Software giant, Microsoft has said it will now sell its chat and video app, Teams, separately from its Office product globally.
The company announced this on Monday, six months after it unbundled the two products in Europe in a bid to avert a possible EU antitrust fine.
According to a Reuters report, the European Commission has been investigating Microsoft’s tying of Office and Teams since a 2020 complaint by Salesforce-owned opens a new tab competing workspace messaging app Slack.
Teams, which was added to Office 365 in 2017 for free, subsequently replaced Skype for Business and became popular during the pandemic due in part to its video conferencing.
Unbundling Teams from Office 365
Amid complaints by rivals that packaging the products together gives Microsoft an unfair advantage, the company started selling the two products separately in the EU and Switzerland on Aug. 31 last year.
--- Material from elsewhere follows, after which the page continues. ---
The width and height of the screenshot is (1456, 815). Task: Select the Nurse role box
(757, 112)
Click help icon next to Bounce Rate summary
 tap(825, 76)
- “To ensure clarity for our customers, we are extending the steps we took last year to unbundle Teams from M365 and O365 in the European Economic Area and Switzerland to customers globally,” a Microsoft spokesperson told Reuters.
- “Doing so also addresses feedback from the European Commission by providing multinational companies more flexibility when they want to standardise their purchasing across geographies, the Spokesperson added.
New line up of Microsoft 365
Microsoft said in a blog post that it was introducing a new lineup of commercial Microsoft 365 and Office 365 suites that do not include Teams in regions outside the EEA (European Economic Area) and Switzerland, and also a new standalone Teams offering for Enterprise customers in those regions.
Starting April 1, customers can either continue with their current licensing deal, renew, update or switch to the new offers.
For new commercial customers, prices for Office without Teams range from $7.75 to $54.75 depending on the product while Teams Standalone will cost $5.25. The figures may vary by country and currency. The company did not disclose prices for current packaged products.
However, citing industry sources, Reuters reported that Microsoft’s unbundling may not be enough to stave off EU antitrust charges which will likely be sent to the company in the coming months as rivals criticize the level of the fees and the ability of their messaging services to function with Office Web Applications in their services.